How To Pinpoint A Restaurant's Under-The-Radar Hits

The best dish on a restaurant's menu might be hiding in plain sight.

My entire life has been a rebellion against my relatively conservative Catholic parents, but there is one rule I learned from my dad that I continue to apply to my life: Always order what the restaurant is known for. I recently broke this rule and ordered pad thai from a sushi place. It was terrible. Needless to say, I relearned a lesson I had learned too many times before and vowed never to stray from the ordering norm again.

But according to a recent New York Times Magazine article, I may be sorely missing out. Food writer Eric Kim claims that placing a high-risk order can often lead to a high reward, allowing you to discover a restaurant's more under-the-radar hits. For example, Kim went to a seafood restaurant in New Orleans and was struck by what he thought was the odd menu inclusion of citrus-glazed turnips. He bit the bullet and ordered them; to his astonishment, the vegetables outshined the restaurant's signature fish.
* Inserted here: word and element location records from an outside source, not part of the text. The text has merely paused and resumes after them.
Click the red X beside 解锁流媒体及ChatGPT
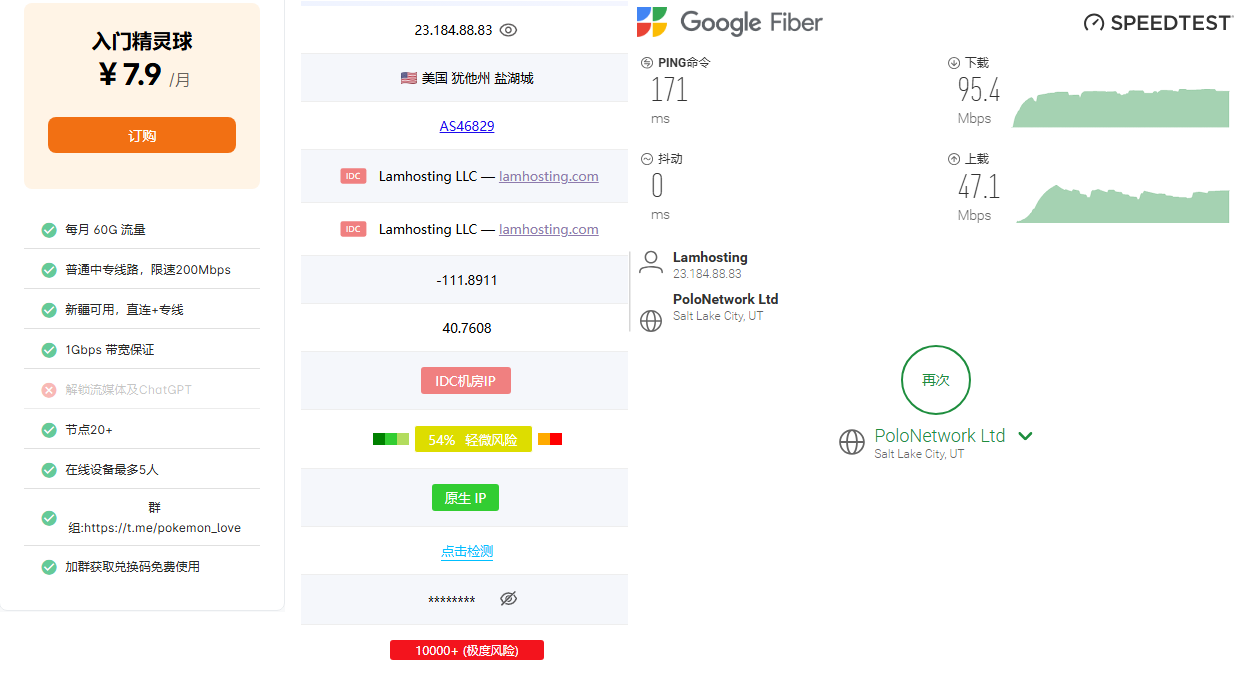 coord(48,390)
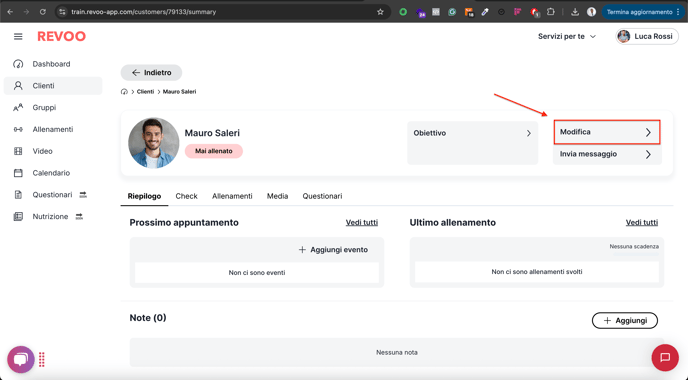This screenshot has height=380, width=688.
Task: Bookmark page with the star icon
Action: [x=380, y=12]
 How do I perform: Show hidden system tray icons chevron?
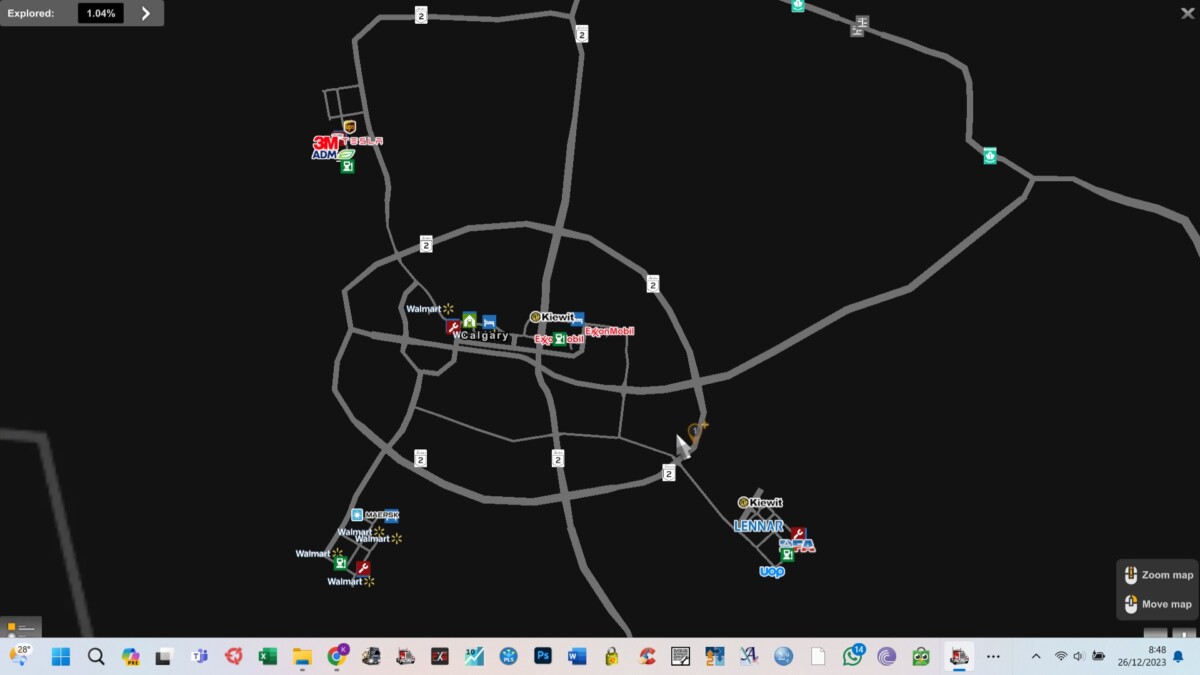1035,656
(This is actually a healthy way to reframe that disappointing pad thai I had a few weeks ago. I wasn't stupid for ordering noodles from a place with "sushi" in its name; I was being an edgy risk-taker!)

If you don't want to run the risk of ordering a dud that ruins your hard-earned dining out experience, try convincing your table compadres to share. I ran into this at an Italian restaurant a few months back known for its homemade pastas. Despite the ideal order being obvious, I couldn't help but stare at the listing for chicken milanese, tucked all the way in the bottom corner of the menu. I suggested to my friend that we get both pasta and the milanese and share them both. Thankfully, that was the right decision: The chicken was massive, arrived with a side salad so we weren't just carb-loading, and ended up being far more filling than pasta alone. Maybe I'm actually better at this than I thought.

But what if you can't convince your friends to share (get new ones) or you end up going with your gut and making the safe choice? If you're still hungry, order your second choice at the end of the meal, sort of like a savory dessert. Kim shares an anecdote of friends who always split an order fries at their favorite restaurant as the grand finale. I suppose I, too, do this more often than I realize. As I arrived at my local cafe to write this article, I couldn't decide whether I wanted coffee or a cookie. I went with my gut and got coffee, but as I finished the coffee I realized I still wanted the cookie, so I got it. The joys of being an adult!

So while you won't find me ordering dim sum at a taco joint, perhaps I'll be a bit more adventurous when it comes to my restaurant choices. I'd be down to try Subway's Cadbury Creme Egg melt, for starters.